During the review of the EU’s trade policy conducted by the WTO this week, the EU will stress its role in strengthening the multilateral trade system and in pushing ahead the on-going WTO negotiation under the Doha Development Agenda (DDA). Key developments in the EU’s trade policy will also include integration of ten new EU Member States in the EU’s trade system as well as a major overhaul of the EU’s agricultural policy with positive effects for the other WTO members and in particular developing countries.
“Since the last WTO Review two years ago, there have been major developments in the EU’s trade policy’” said EU Trade Commissioner Pascal Lamy. “We have enlarged to 25 Members and integrated those economies into our trade regime, with major benefits for our partners. We have reformed the common agricultural policy and thus strengthening our position in the WTO negotiations. We have continued to lead the Doha Round which made significant progress in July. We have also in these years put trade at the service of sustainable development. I expect all these developments will be reviewed this week by WTO. I look forward to the results of this weeks review.”
The WTO Trade Policy Review Body reviews every two years the EU’s trade policy, the previous review being in July 2002. The review is done on the basis of a report drawn up by the WTO Secretariat. The report prepared by the WTO Secretariat for this occasion underlines the predominant position of the EU in the WTO, and recognises the EU’s instrumental role in advancing the Doha Development Agenda. The WTO Report also explains that the EU has not only sought further trade opening, but has supported stronger international trade rules and used trade to achieve sustainable development.
The Trade Policy Review in WTO is an opportunity for the EU to demonstrate its commitment to multilateral institutions and solutions. The EU’s primary objective in the Doha Round remains the strengthening of rules and further opening markets for goods and services around the world, so as to benefit workers, consumers and businesses. Equally, the WTO review will demonstrate how the EU’s open and dynamic market economy relies upon high levels of social provision and human capital, and promotes sustainable development.
The WTO Review will also focus on the EU’s regional and bilateral trade initiatives, aimed at helping developing countries trade more and enjoy economic growth. In parallel with the Doha Development Agenda, the EU has provided even greater access to the EU market through regional and bilateral agreements as well as the extensive use of its system of unilateral preferences (Generalised System of Preferences – GSP) for developing countries, and the provision of duty- and quota-free access to exports from the world’s 50 poorest countries under the Everything-But-Arms initiative.
In addition, the EU is fostering regional integration within the developing world, notably through the Economic Partnership Agreements (EPAs) negotiations with ACP regions.
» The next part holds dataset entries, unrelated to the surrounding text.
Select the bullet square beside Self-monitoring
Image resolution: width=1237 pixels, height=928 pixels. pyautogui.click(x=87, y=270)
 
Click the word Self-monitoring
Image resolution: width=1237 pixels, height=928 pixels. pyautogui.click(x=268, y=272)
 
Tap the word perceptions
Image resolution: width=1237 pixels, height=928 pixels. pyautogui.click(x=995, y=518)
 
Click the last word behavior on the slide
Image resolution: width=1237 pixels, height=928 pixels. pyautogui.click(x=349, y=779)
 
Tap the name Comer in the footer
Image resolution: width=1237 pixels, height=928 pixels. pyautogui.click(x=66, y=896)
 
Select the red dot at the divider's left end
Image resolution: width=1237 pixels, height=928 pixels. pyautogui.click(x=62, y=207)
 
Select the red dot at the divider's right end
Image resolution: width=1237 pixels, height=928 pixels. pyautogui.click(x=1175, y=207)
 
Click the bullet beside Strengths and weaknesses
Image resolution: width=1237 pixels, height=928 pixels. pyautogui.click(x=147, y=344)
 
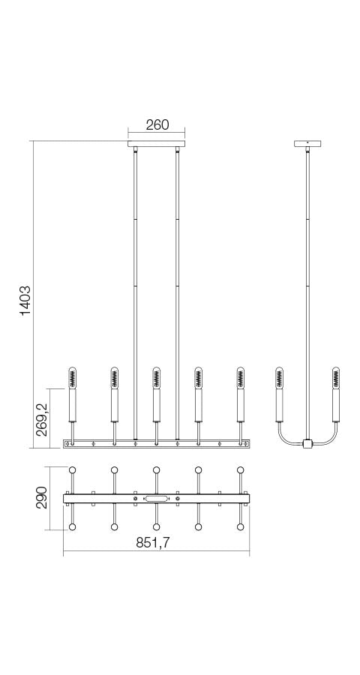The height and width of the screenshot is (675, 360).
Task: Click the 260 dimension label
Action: point(157,125)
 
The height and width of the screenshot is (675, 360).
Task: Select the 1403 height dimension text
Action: point(25,300)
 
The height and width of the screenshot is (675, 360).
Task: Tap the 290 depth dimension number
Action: point(43,498)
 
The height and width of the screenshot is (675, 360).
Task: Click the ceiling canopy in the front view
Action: point(157,143)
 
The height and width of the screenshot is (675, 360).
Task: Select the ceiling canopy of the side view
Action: point(307,143)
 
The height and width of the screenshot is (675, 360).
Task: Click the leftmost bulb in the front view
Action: point(73,376)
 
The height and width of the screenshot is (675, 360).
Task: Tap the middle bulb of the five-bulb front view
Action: point(156,376)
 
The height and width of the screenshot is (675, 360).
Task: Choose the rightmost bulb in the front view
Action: point(241,376)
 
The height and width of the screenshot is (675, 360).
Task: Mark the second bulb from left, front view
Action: point(115,376)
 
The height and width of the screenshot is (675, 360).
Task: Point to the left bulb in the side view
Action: point(280,376)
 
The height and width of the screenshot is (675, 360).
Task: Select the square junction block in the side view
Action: point(307,444)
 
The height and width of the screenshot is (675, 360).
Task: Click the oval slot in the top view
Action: point(157,498)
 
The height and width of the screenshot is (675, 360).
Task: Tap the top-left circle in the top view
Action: point(73,470)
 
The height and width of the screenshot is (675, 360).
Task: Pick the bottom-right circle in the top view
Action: point(241,526)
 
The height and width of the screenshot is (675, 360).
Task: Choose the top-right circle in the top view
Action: point(241,470)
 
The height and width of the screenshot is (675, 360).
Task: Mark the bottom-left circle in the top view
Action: point(73,526)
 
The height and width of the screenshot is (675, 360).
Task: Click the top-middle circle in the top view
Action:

Negotiations on the EPA’s began during the period covered by this Trade Policy Review. These agreements aim first and foremost at fostering regional integration of ACPs countries, thus creating economies of scale capable of fostering South-South trade and investment. These and other regional negotiations complement the WTO agenda.
The EU’s support for the multilateral system is rooted in its experience of integration in Europe. The creation and consolidation of the Internal Market is itself a model for how globalisation can be better managed through international cooperation and the setting of common rules. The major enlargement to 25 Members on 1 May 2004 expands those rules and a common trade policy to a wider Europe. The WTO Review this week will show that EU enlargement has also created major opportunities and benefits for the EU’s trading partners: by providing them with a bigger EU market anchored on common commercial policy, by lowering tariffs in the new Member States, and by expanding arrangements for developing and least-developed countries.